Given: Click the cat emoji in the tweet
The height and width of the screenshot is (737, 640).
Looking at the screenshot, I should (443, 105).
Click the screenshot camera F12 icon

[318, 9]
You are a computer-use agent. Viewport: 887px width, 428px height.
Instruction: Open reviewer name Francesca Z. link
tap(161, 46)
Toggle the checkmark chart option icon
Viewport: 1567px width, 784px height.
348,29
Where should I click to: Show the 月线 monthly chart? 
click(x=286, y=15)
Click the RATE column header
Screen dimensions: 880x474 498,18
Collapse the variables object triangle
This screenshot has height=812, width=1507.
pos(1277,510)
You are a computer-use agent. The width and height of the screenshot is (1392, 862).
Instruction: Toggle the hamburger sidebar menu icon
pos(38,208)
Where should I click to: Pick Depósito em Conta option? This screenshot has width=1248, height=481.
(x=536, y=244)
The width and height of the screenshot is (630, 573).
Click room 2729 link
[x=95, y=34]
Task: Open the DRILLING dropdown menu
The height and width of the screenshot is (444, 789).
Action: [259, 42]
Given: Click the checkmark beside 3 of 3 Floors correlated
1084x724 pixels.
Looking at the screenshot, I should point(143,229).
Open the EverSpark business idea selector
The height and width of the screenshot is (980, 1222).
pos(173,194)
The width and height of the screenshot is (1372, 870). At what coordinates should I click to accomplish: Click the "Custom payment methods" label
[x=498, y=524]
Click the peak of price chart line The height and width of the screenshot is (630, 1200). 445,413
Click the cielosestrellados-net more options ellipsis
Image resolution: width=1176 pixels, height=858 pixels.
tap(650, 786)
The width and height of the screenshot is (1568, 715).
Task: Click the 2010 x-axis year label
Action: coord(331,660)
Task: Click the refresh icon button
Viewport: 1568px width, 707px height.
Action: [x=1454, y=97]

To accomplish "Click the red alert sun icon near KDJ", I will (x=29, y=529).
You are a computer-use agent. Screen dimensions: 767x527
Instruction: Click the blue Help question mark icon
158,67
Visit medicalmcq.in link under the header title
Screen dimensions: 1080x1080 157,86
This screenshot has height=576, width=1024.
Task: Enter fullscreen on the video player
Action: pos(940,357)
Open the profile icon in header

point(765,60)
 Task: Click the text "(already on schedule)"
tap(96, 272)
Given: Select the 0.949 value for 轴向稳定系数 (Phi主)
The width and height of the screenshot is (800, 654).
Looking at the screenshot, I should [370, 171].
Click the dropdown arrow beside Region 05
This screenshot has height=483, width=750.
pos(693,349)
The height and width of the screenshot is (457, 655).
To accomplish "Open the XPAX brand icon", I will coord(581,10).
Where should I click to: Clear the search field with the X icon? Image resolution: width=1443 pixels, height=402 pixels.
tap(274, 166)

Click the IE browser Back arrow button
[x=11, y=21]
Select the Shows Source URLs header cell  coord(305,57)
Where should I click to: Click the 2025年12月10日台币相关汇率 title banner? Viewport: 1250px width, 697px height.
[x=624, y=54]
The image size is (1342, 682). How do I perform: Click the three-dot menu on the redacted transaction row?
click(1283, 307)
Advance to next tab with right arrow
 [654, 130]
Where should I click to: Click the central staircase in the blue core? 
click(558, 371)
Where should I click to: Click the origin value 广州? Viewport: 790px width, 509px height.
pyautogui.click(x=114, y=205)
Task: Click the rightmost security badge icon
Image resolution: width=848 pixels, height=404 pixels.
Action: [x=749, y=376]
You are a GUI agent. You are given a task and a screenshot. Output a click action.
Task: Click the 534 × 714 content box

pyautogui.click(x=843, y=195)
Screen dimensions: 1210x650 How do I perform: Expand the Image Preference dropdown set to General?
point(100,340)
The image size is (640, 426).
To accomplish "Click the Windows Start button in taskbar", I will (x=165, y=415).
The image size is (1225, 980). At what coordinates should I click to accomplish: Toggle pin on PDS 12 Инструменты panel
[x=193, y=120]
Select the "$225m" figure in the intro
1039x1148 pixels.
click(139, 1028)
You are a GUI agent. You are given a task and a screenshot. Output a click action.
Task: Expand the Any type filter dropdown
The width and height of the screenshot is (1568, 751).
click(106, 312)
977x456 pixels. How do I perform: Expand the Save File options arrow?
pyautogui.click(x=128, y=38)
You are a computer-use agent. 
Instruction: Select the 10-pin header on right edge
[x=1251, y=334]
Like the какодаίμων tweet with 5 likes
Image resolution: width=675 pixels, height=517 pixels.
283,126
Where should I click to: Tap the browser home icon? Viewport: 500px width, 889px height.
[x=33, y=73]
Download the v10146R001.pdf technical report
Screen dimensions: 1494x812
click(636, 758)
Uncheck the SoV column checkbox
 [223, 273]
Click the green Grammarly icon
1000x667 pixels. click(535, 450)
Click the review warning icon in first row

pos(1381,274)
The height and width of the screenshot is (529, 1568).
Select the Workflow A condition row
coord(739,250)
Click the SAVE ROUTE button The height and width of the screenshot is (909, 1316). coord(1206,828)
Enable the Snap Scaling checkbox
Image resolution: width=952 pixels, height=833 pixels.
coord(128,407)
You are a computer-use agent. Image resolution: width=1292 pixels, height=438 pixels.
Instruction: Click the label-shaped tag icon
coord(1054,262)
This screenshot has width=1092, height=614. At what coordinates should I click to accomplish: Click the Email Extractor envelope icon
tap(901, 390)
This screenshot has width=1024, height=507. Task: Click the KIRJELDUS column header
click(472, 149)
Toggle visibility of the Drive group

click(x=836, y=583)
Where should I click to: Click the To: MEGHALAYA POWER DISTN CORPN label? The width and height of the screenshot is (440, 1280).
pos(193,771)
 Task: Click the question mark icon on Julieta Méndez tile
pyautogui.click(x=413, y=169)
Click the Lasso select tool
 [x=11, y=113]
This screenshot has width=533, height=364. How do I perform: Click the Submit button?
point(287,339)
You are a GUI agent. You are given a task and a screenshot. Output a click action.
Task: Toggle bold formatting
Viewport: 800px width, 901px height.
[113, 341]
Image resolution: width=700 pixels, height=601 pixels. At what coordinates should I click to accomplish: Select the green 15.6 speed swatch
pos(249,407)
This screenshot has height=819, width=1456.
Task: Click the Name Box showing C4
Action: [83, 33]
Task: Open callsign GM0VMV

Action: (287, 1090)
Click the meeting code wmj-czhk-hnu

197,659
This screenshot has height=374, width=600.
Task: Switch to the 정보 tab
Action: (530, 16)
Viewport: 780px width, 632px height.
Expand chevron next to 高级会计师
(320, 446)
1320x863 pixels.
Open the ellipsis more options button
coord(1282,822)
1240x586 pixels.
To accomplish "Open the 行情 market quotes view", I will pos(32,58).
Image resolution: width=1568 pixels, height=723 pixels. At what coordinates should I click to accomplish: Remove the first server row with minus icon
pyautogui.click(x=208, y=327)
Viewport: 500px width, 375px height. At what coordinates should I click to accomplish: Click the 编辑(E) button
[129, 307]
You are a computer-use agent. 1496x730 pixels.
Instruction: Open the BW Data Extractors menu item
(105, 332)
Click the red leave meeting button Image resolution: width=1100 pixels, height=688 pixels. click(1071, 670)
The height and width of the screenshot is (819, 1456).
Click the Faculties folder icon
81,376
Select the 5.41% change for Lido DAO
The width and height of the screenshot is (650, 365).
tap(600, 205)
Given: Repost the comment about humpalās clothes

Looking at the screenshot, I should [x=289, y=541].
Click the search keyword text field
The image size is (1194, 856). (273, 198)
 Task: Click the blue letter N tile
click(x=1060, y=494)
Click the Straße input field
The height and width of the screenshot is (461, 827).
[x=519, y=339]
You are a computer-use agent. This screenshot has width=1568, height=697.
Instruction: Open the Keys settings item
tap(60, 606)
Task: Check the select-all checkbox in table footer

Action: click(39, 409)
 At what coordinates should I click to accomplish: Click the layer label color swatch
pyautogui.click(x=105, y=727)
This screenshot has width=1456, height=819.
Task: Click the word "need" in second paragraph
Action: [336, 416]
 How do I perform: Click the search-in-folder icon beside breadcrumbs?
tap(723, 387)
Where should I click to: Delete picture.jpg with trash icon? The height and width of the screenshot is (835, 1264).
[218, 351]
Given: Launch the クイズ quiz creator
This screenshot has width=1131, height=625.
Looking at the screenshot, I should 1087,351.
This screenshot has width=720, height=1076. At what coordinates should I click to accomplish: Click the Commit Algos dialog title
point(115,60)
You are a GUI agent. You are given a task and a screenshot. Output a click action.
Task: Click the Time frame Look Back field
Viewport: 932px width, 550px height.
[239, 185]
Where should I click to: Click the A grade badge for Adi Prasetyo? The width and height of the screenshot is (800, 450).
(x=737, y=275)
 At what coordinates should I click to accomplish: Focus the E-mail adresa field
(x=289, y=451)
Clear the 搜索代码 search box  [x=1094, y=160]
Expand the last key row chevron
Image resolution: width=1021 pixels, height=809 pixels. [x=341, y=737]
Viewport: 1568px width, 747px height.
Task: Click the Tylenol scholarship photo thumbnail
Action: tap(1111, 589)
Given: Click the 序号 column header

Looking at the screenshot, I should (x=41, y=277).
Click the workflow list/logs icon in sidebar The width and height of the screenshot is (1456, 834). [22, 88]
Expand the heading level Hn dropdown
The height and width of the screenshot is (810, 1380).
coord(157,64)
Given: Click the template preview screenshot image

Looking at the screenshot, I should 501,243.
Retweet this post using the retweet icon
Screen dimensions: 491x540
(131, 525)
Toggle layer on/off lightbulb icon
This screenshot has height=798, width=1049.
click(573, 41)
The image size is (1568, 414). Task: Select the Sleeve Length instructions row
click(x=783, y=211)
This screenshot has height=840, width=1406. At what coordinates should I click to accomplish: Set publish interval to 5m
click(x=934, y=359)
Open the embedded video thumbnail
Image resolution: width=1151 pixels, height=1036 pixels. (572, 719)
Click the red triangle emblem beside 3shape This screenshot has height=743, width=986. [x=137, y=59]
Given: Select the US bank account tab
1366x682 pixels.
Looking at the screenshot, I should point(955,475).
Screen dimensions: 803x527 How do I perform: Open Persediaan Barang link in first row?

※ ※ ※

(TASK BRIEF)
Report how many lines in these entries contain "checkmark". Answer with the number only.

(RESULT OF THE EXERCISE)
2